One other dad or mum who testified on the listening to on Tuesday was Megan Garcia, a lawyer and mom of three. Her firstborn, Sewell Setzer III died by suicide in 2024 at age 14 after an prolonged digital relationship with a Character.AI chatbot.
“Sewell spent the final months of his life being exploited and sexually groomed by chatbots, designed by an AI firm to appear human, to achieve his belief, to maintain him and different kids endlessly engaged,” Garcia mentioned.
Sewell’s chatbot engaged in sexual position play, offered itself as his romantic companion and even claimed to be a psychotherapist “falsely claiming to have a license,” Garcia mentioned.
When {the teenager} started to have suicidal ideas and confided to the chatbot, it by no means inspired him to hunt assist from a psychological well being care supplier or his circle of relatives, Garcia mentioned.
“The chatbot by no means mentioned ‘I am not human, I am AI. It is advisable to discuss to a human and get assist,'” Garcia mentioned. “The platform had no mechanisms to guard Sewell or to inform an grownup. As an alternative, it urged him to return residence to her on the final night time of his life.”
Garcia has filed a lawsuit in opposition to Character Expertise, which developed Character.AI.
Adolescence as a weak time
She and different witnesses, together with on-line digital security consultants argued that the design of AI chatbots was flawed, particularly to be used by kids and youths.
“They designed chatbots to blur the traces between human and machine,” mentioned Garcia. “They designed them to like bomb baby customers, to use psychological and emotional vulnerabilities. They designed them to maintain kids on-line in any respect prices.”
And adolescents are notably weak to the dangers of those digital relationships with chatbots, in response to Mitch Prinstein, chief of psychology technique and integration on the American Psychological Affiliation (APA), who additionally testified on the listening to. Earlier this summer time, Prinstein and his colleagues on the APA put out a well being advisory about AI and youths, urging AI corporations to construct guardrails for his or her platforms to guard adolescents.
“Mind growth throughout puberty creates a interval of hyper sensitivity to constructive social suggestions whereas teenagers are nonetheless unable to cease themselves from staying on-line longer than they need to,” mentioned Prinstein.
“AI exploits this neural vulnerability with chatbots that may be obsequious, misleading, factually inaccurate, but disproportionately highly effective for teenagers,” he advised lawmakers. “Increasingly adolescents are interacting with chatbots, depriving them of alternatives to be taught vital interpersonal expertise.”

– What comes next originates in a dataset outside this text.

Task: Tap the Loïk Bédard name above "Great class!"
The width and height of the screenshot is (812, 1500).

Whereas chatbots are designed to agree with customers, actual human relationships usually are not with out friction, Prinstein famous. “We’d like follow with minor conflicts and misunderstandings to be taught empathy, compromise and resilience.”
Bipartisan assist for regulation
Senators taking part within the listening to mentioned they wish to give you laws to carry corporations growing AI chatbots accountable for the protection of their merchandise. Some lawmakers additionally emphasised that AI corporations ought to design chatbots so they’re safer for teenagers and for folks with critical psychological well being struggles, together with consuming issues and suicidal ideas.

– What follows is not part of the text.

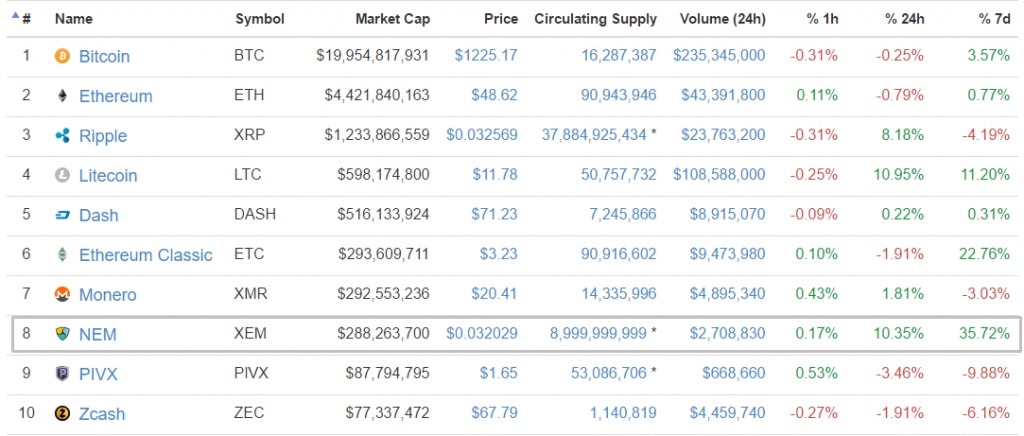Click the Dash logo icon
Screen dimensions: 1024x436
pos(62,215)
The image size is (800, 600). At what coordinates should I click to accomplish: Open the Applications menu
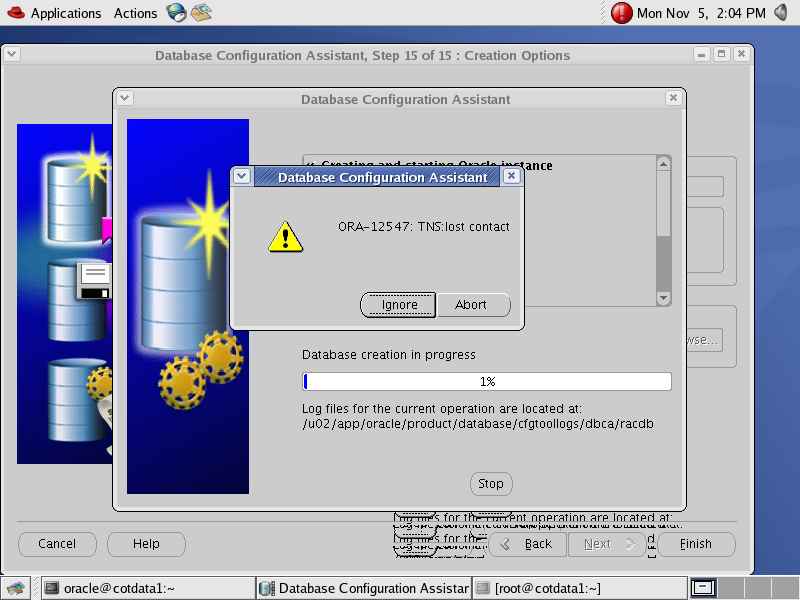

Sen. Richard Blumenthal, D.-Conn., described AI chatbots as “faulty” merchandise, like vehicles with out “correct brakes,” emphasizing that the harms of AI chatbots was not from person error however attributable to defective design.
“If the automotive’s brakes had been faulty,” he mentioned, “it is not your fault. It is a product design downside.
Kelly, the spokesperson for Character.AI, advised NPR by e mail that the corporate has invested “an amazing quantity of sources in belief and security.” And it has rolled out “substantive security options” up to now yr, together with “a wholly new under-18 expertise and a Parental Insights characteristic.”
They now have “outstanding disclaimers” in each chat to remind customers {that a} Character isn’t an actual particular person and the whole lot it says ought to “be handled as fiction.”